Omit every picture and return the rest of the data unaltered.

MATERIAL SHOWN: Begin

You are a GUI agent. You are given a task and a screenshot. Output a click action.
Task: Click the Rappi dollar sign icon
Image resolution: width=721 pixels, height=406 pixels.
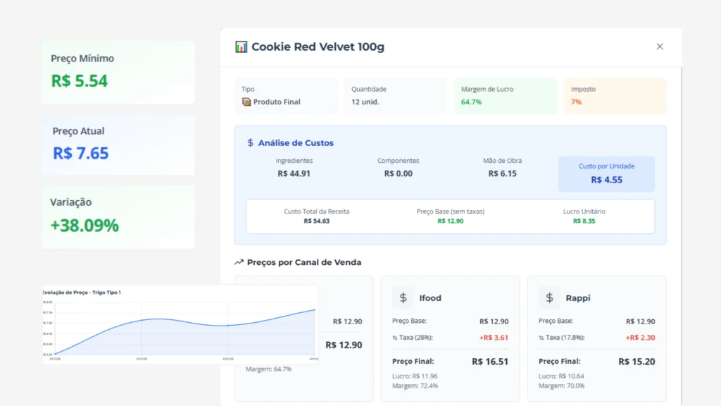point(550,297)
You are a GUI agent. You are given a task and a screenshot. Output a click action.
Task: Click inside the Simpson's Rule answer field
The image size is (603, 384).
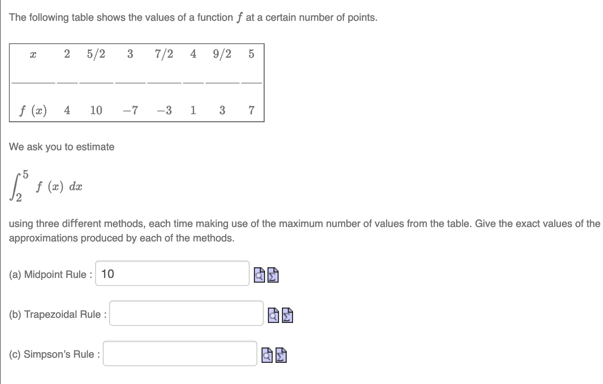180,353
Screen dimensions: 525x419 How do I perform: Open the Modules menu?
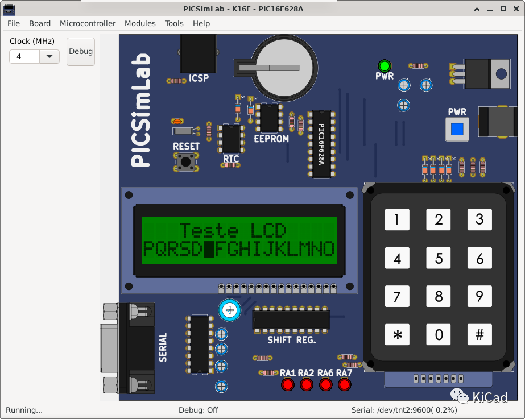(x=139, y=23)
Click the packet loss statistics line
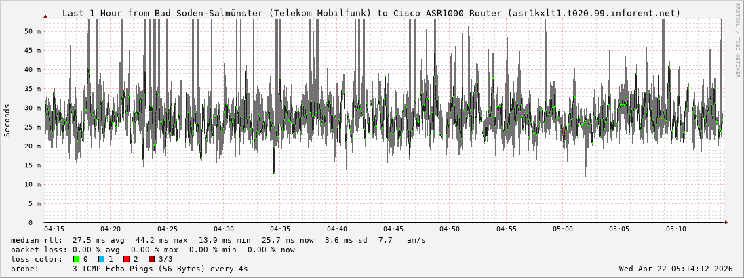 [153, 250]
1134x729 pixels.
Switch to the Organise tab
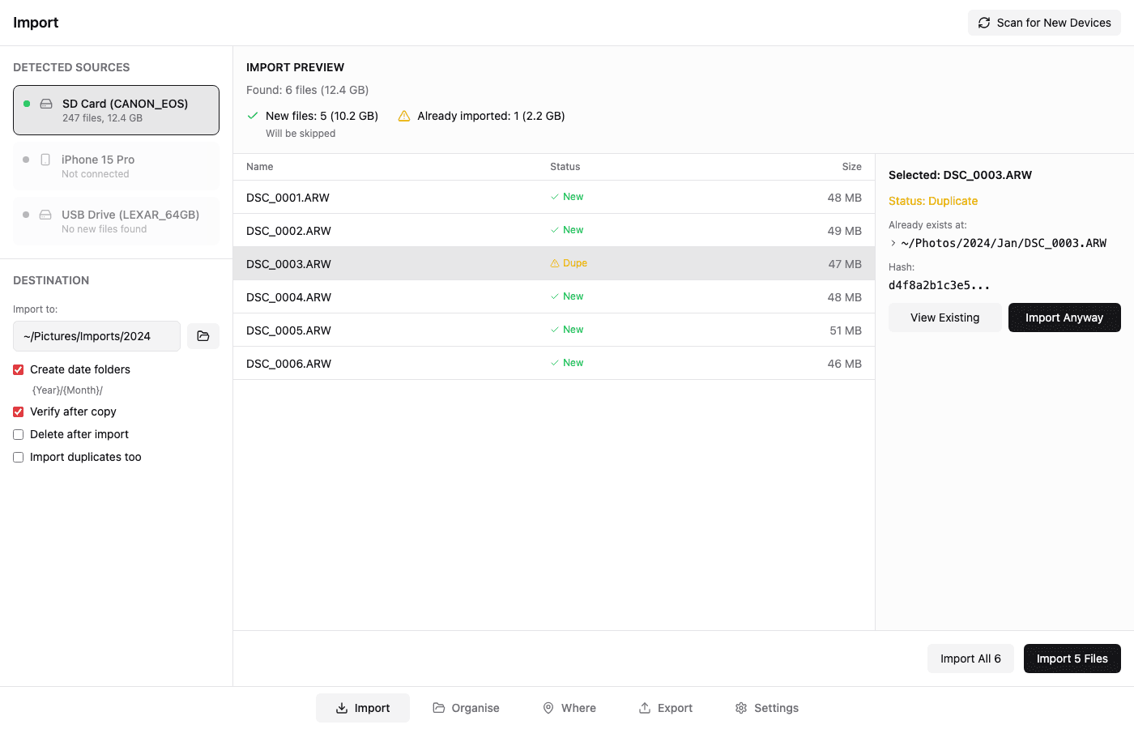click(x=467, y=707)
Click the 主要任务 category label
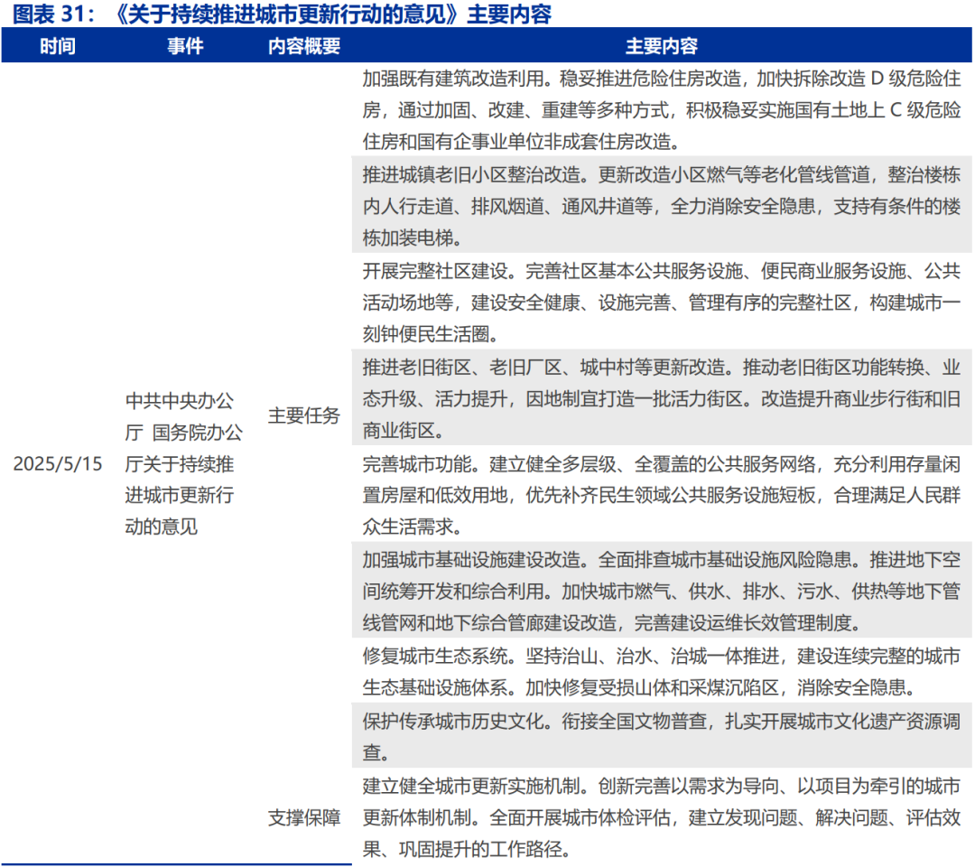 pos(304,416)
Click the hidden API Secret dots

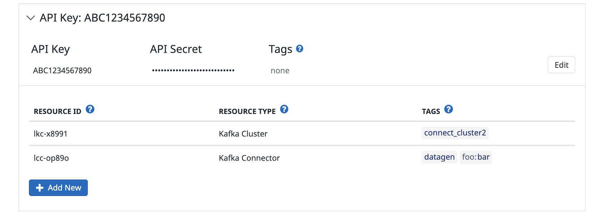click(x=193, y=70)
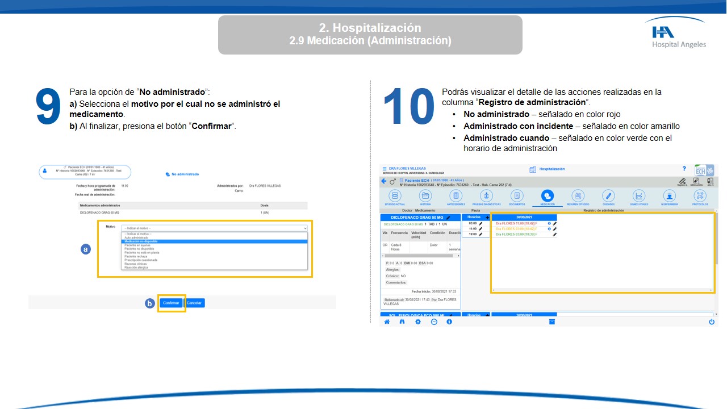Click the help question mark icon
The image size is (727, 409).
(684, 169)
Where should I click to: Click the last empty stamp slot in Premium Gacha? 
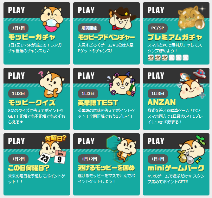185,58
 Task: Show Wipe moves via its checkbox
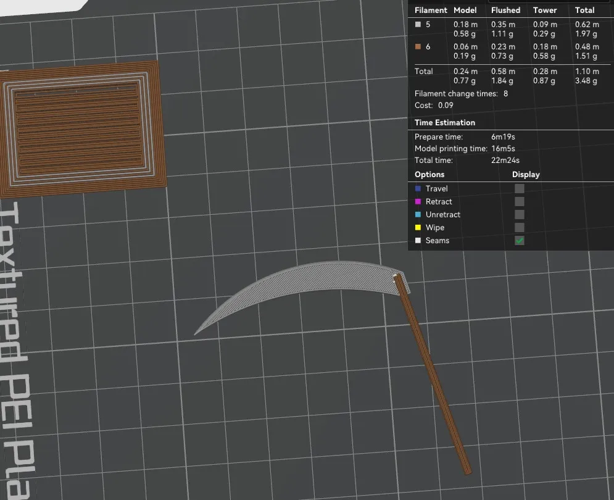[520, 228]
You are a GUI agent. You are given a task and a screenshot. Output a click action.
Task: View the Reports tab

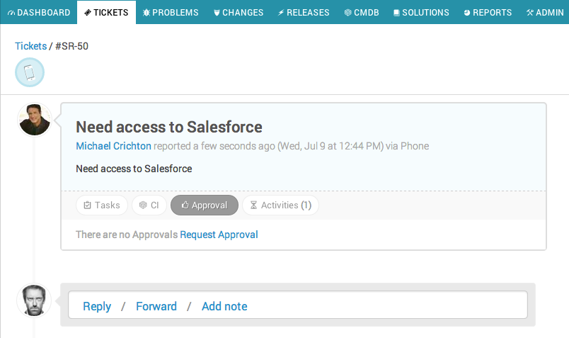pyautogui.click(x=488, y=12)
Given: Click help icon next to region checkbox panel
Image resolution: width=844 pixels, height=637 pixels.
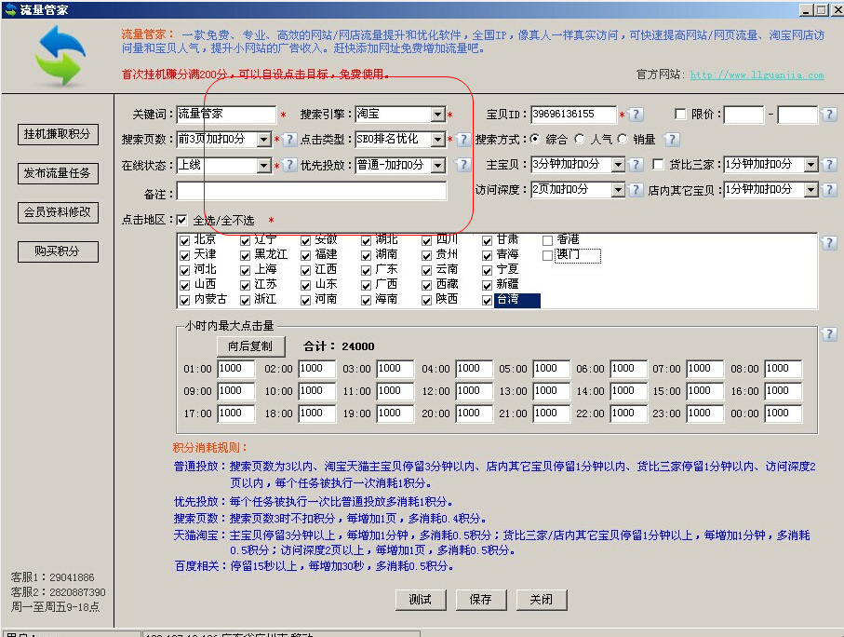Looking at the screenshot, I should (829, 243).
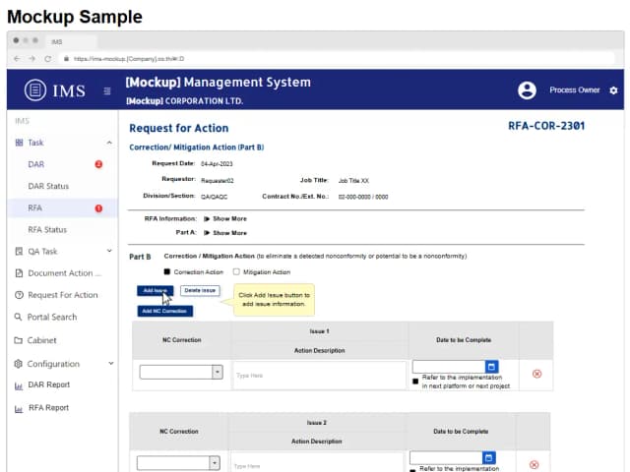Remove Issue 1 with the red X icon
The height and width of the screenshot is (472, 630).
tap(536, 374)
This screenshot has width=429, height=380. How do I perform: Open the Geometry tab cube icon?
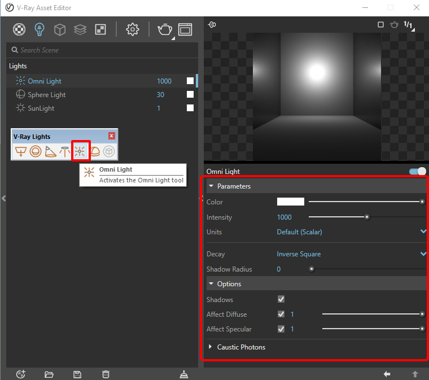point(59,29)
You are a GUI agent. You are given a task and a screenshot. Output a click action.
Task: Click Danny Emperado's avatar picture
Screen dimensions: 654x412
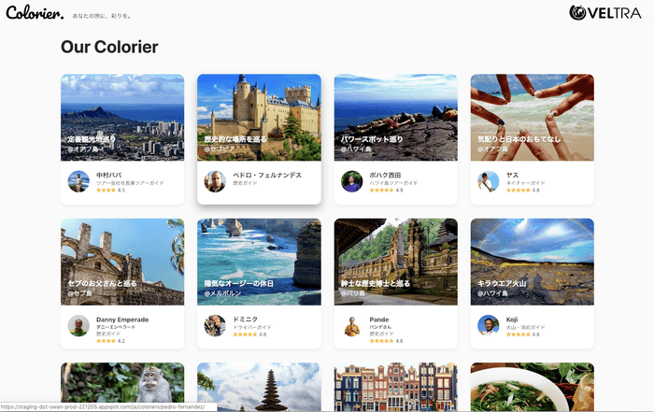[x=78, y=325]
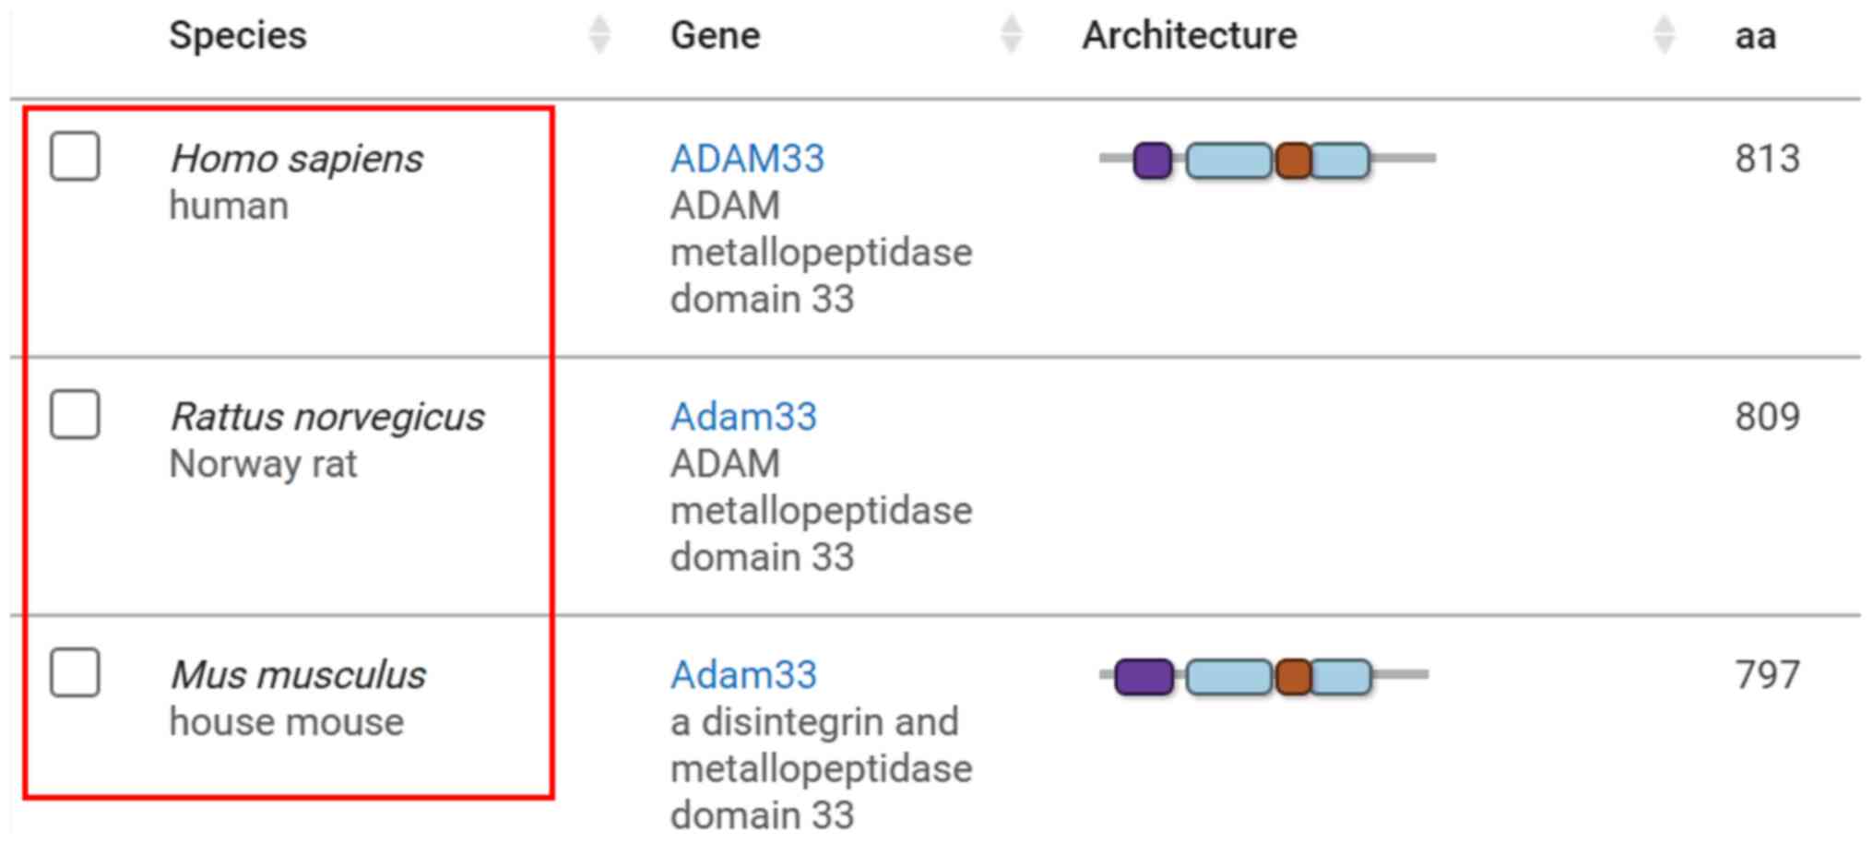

MATERIAL SHOWN: End

*TASK ANSWER*
You are a GUI agent. You are given a task and a screenshot. Output a click action.
Task: Click the Rappi dollar sign icon
Image resolution: width=721 pixels, height=406 pixels.
point(550,297)
You are a GUI agent. You are given a task and a screenshot. Output a click action.
Task: Click inside the Simpson's Rule answer field
The image size is (603, 384).
180,353
Screen dimensions: 525x419 How do I perform: Open the Modules menu?
(x=139, y=23)
Click the packet loss statistics line
 [153, 250]
1134x729 pixels.
Switch to the Organise tab
click(x=467, y=707)
Click the 主要任务 category label
 pos(304,416)
Click the hidden API Secret dots

click(x=193, y=70)
Click the help question mark icon
The image size is (727, 409).
(684, 169)
Where should I click to: Click the last empty stamp slot in Premium Gacha? 
185,58
 Task: Show Wipe moves via its checkbox
[520, 228]
You are a GUI agent. You are given a task and a screenshot. Output a click action.
Task: View the Reports tab

pyautogui.click(x=488, y=12)
Given: Click help icon next to region checkbox panel
Image resolution: width=844 pixels, height=637 pixels.
Looking at the screenshot, I should (829, 243).
Remove Issue 1 with the red X icon
The height and width of the screenshot is (472, 630).
tap(536, 374)
This screenshot has width=429, height=380. How do I perform: Open the Geometry tab cube icon?
point(59,29)
You are a GUI agent. You are given a task and a screenshot. Output a click action.
Task: Click Danny Emperado's avatar picture
Screen dimensions: 654x412
[x=78, y=325]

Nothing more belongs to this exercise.